History

German Empire
- Name: UC-110
- Builder: Blohm & Voss, Hamburg
- Yard number: 344
- Launched: 6 July 1918
- Completed: 16 December 1918
- Fate: Surrendered 1919; scuttled English Channel 1 July 1921

General characteristics
- Class & type: Type UC III submarine
- Displacement: 491 t (483 long tons), surfaced; 571 t (562 long tons), submerged;
- Length: 56.51 m (185 ft 5 in) (o/a); 42.20 m (138 ft 5 in) (pressure hull);
- Beam: 5.54 m (18 ft 2 in) (o/a)
- Draft: 3.77 m (12 ft 4 in)
- Propulsion: 2 × propeller shafts; 2 × 6-cylinder, 4-stroke diesel engines, 600 PS (440 kW; 590 bhp); 2 × electric motors, 770 PS (570 kW; 760 shp);
- Speed: 11.5 knots (21.3 km/h; 13.2 mph), surfaced; 6.6 knots (12.2 km/h; 7.6 mph), submerged;
- Range: 9,850 nautical miles (18,240 km; 11,340 mi) at 7 knots (13 km/h; 8.1 mph), surfaced; 40 nmi (74 km; 46 mi) at 4.5 knots (8.3 km/h; 5.2 mph), submerged;
- Test depth: 75 m (246 ft)
- Complement: 32
- Armament: 6 × 100 cm (39.4 in) mine tubes; 14 × UC 200 mines; 3 × 50 cm (19.7 in) torpedo tubes (2 bow external; one stern); 7 × torpedoes; 1 x 10.5 cm (4.1 in) SK L/45 or 8.8 cm (3.5 in) Uk L/30 deck gun;
- Notes: 15-second diving time

= SM UC-110 =

German Type UC III submarine

SM UC-110 was a German Type UC III minelaying submarine or U-boat built for the German Imperial Navy (Kaiserliche Marine) during World War I.

==Design==
A Type UC III submarine, UC-100 had a displacement of 491 t when at the surface and 571 t while submerged. She had a length overall of 56.51 m, a beam of 5.54 m, and a draught of 3.77 m. The submarine was powered by two six-cylinder four-stroke diesel engines each producing 300 PS (a total of 600 PS), two electric motors producing 770 PS, and two propeller shafts. She had a dive time of 15 seconds and was capable of operating at a depth of 75 m.

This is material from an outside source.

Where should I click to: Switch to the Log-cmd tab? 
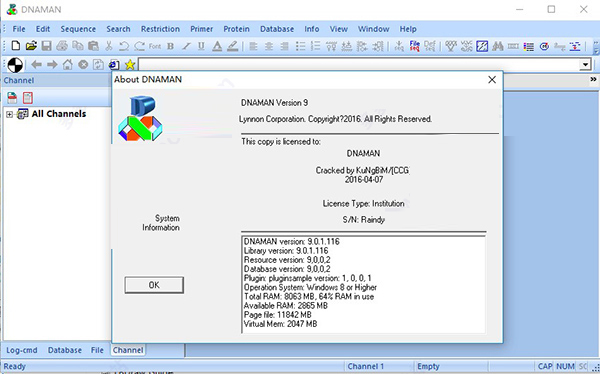(22, 350)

The submarine was designed for a maximum surface speed of 11.5 kn and a submerged speed of 6.6 kn. When submerged, she could operate for 40 nmi at 4.5 kn; when surfaced, she could travel 9850 nmi at 7 kn. UC-100 was fitted with six 100 cm mine tubes, fourteen UC 200 mines, three 50 cm torpedo tubes (one on the stern and two on the bow), seven torpedoes, and one 10.5 cm SK L/45 or 8.8 cm Uk L/30 deck gun. Her complement was twenty-six crew members.

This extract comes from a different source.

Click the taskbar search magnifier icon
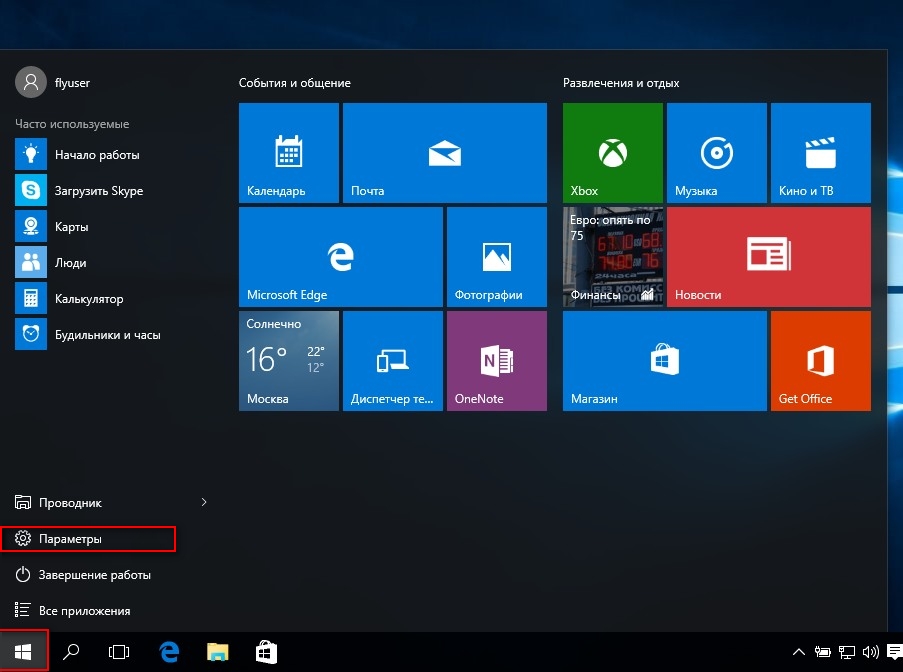Screen dimensions: 903x672 click(x=71, y=652)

==Construction and career==
The U-boat was launched on 6 July 1918 and completed on 16 December 1918. Because UC-110 was finished after the end of fighting, she was never commissioned into the German Imperial Navy; had she been so commissioned, she would have been named SM UC-110. UC-110 was surrendered to the Allies at Harwich in 1919 in accordance with the requirements of the Armistice with Germany. She was retained by the UK for possible experimental work, but was in the event laid up at Portsmouth until scuttled in the English Channel on 1 July 1920.